### HOW TO COMPLETE THIS TASK
Print out the full listing, exactly.

### DATA PROVIDED
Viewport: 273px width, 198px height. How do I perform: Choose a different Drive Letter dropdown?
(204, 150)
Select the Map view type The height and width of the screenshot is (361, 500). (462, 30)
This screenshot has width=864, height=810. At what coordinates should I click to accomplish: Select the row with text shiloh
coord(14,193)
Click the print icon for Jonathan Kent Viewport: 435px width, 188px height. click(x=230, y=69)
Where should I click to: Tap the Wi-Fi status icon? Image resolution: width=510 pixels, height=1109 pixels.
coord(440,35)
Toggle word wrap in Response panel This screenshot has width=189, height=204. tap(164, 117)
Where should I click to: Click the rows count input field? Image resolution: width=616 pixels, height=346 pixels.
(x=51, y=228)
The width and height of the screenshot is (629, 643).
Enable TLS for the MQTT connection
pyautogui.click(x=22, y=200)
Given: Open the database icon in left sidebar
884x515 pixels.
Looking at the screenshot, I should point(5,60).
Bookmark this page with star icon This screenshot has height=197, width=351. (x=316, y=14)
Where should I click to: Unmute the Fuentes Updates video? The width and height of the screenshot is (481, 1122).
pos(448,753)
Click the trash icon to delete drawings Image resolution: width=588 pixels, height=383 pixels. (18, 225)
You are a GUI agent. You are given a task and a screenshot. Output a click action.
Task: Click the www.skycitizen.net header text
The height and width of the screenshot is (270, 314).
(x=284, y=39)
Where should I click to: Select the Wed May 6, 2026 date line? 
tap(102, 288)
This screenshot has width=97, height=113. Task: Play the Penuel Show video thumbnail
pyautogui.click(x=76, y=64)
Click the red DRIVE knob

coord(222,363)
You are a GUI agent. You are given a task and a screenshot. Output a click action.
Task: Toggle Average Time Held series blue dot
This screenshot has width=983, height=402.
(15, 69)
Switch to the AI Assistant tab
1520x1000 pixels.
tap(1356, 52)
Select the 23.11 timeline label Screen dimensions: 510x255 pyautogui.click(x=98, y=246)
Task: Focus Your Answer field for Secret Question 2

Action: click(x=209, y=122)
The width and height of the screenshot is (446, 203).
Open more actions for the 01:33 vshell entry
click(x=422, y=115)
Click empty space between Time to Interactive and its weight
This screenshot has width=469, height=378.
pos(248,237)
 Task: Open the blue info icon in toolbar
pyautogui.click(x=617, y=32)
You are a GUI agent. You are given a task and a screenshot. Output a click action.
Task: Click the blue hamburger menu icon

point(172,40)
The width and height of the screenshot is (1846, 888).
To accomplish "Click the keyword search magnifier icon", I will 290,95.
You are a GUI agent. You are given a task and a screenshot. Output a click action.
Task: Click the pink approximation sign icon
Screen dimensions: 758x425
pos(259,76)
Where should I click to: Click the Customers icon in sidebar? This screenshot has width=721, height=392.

### EXERCISE RESULT
Viewport: 273px width, 198px height. How do I perform: Choose a different Drive Letter dropdown?
(204, 150)
Select the Map view type The height and width of the screenshot is (361, 500). (462, 30)
This screenshot has width=864, height=810. At what coordinates should I click to accomplish: Select the row with text shiloh
coord(14,193)
Click the print icon for Jonathan Kent Viewport: 435px width, 188px height. click(x=230, y=69)
Where should I click to: Tap the Wi-Fi status icon? Image resolution: width=510 pixels, height=1109 pixels.
coord(440,35)
Toggle word wrap in Response panel This screenshot has width=189, height=204. tap(164, 117)
Where should I click to: Click the rows count input field? Image resolution: width=616 pixels, height=346 pixels.
(x=51, y=228)
The width and height of the screenshot is (629, 643).
Enable TLS for the MQTT connection
pyautogui.click(x=22, y=200)
Given: Open the database icon in left sidebar
884x515 pixels.
Looking at the screenshot, I should point(5,60).
Bookmark this page with star icon This screenshot has height=197, width=351. (x=316, y=14)
Where should I click to: Unmute the Fuentes Updates video? The width and height of the screenshot is (481, 1122).
pos(448,753)
Click the trash icon to delete drawings Image resolution: width=588 pixels, height=383 pixels. (18, 225)
You are a GUI agent. You are given a task and a screenshot. Output a click action.
Task: Click the www.skycitizen.net header text
The height and width of the screenshot is (270, 314).
(x=284, y=39)
Where should I click to: Select the Wed May 6, 2026 date line? 
tap(102, 288)
This screenshot has width=97, height=113. Task: Play the Penuel Show video thumbnail
pyautogui.click(x=76, y=64)
Click the red DRIVE knob

coord(222,363)
You are a GUI agent. You are given a task and a screenshot. Output a click action.
Task: Toggle Average Time Held series blue dot
This screenshot has width=983, height=402.
(15, 69)
Switch to the AI Assistant tab
1520x1000 pixels.
tap(1356, 52)
Select the 23.11 timeline label Screen dimensions: 510x255 pyautogui.click(x=98, y=246)
Task: Focus Your Answer field for Secret Question 2

Action: click(x=209, y=122)
The width and height of the screenshot is (446, 203).
Open more actions for the 01:33 vshell entry
click(x=422, y=115)
Click empty space between Time to Interactive and its weight
This screenshot has width=469, height=378.
pos(248,237)
 Task: Open the blue info icon in toolbar
pyautogui.click(x=617, y=32)
You are a GUI agent. You are given a task and a screenshot. Output a click action.
Task: Click the blue hamburger menu icon

point(172,40)
The width and height of the screenshot is (1846, 888).
To accomplish "Click the keyword search magnifier icon", I will 290,95.
You are a GUI agent. You are given a task and a screenshot. Output a click action.
Task: Click the pink approximation sign icon
Screen dimensions: 758x425
pos(259,76)
Where should I click to: Click the Customers icon in sidebar? This screenshot has width=721, height=392.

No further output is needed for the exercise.